PROVIDED DATA:
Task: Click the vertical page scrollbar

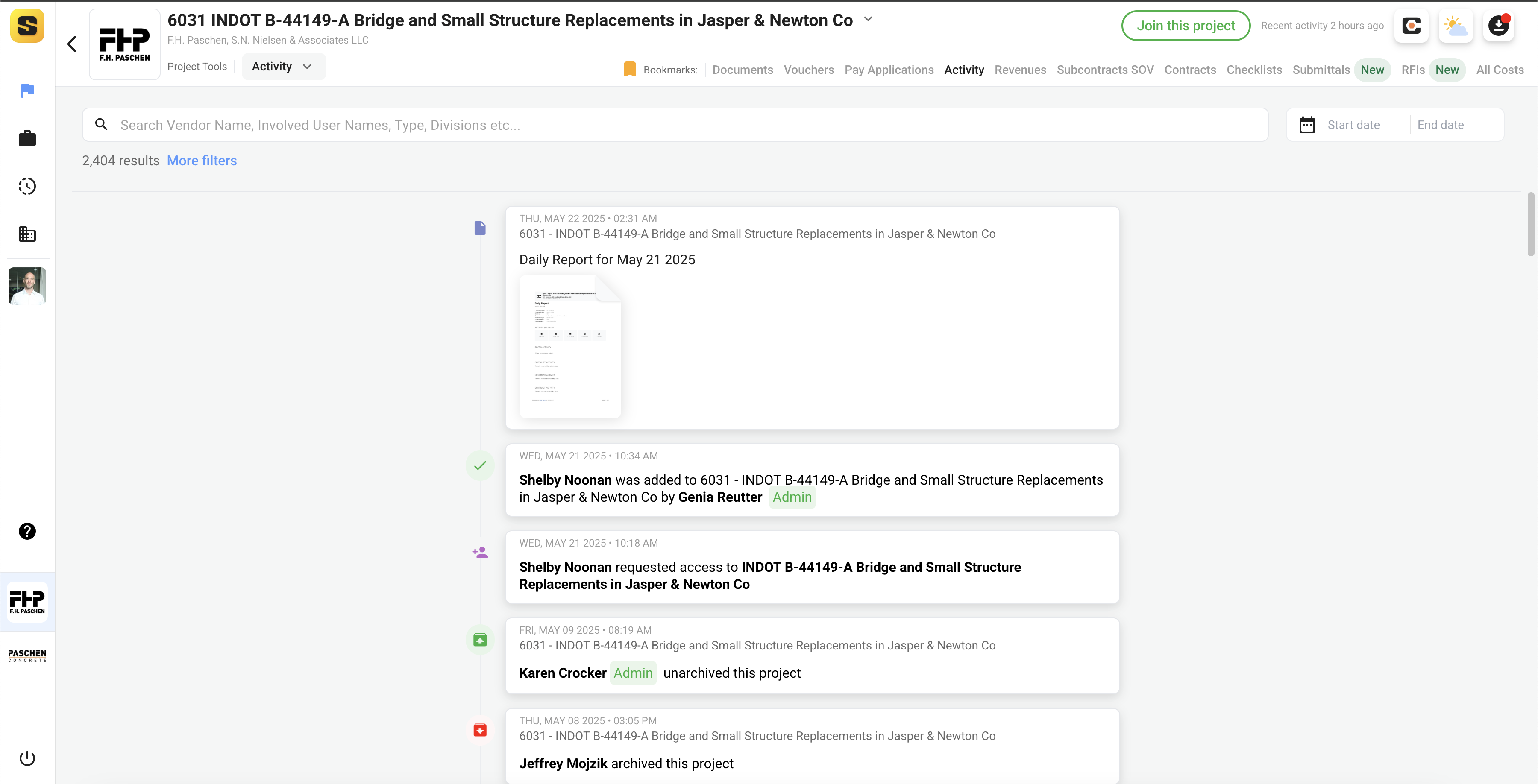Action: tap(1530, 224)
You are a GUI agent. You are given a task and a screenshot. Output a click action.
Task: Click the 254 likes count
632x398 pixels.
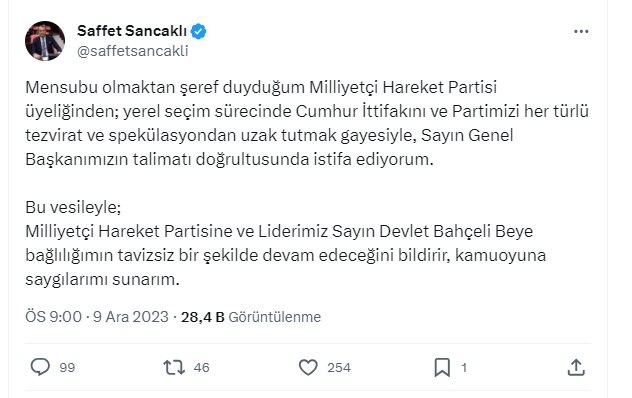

THE REQUEST:
Copy out every line of the records above word for word, leaving out the pictures.

PROBLEM SOLUTION:
Task: Click the vertical page scrollbar

Action: tap(1530, 224)
You are a GUI agent. You are given a task and a screenshot. Output a click action.
Task: Click the 254 likes count
632x398 pixels.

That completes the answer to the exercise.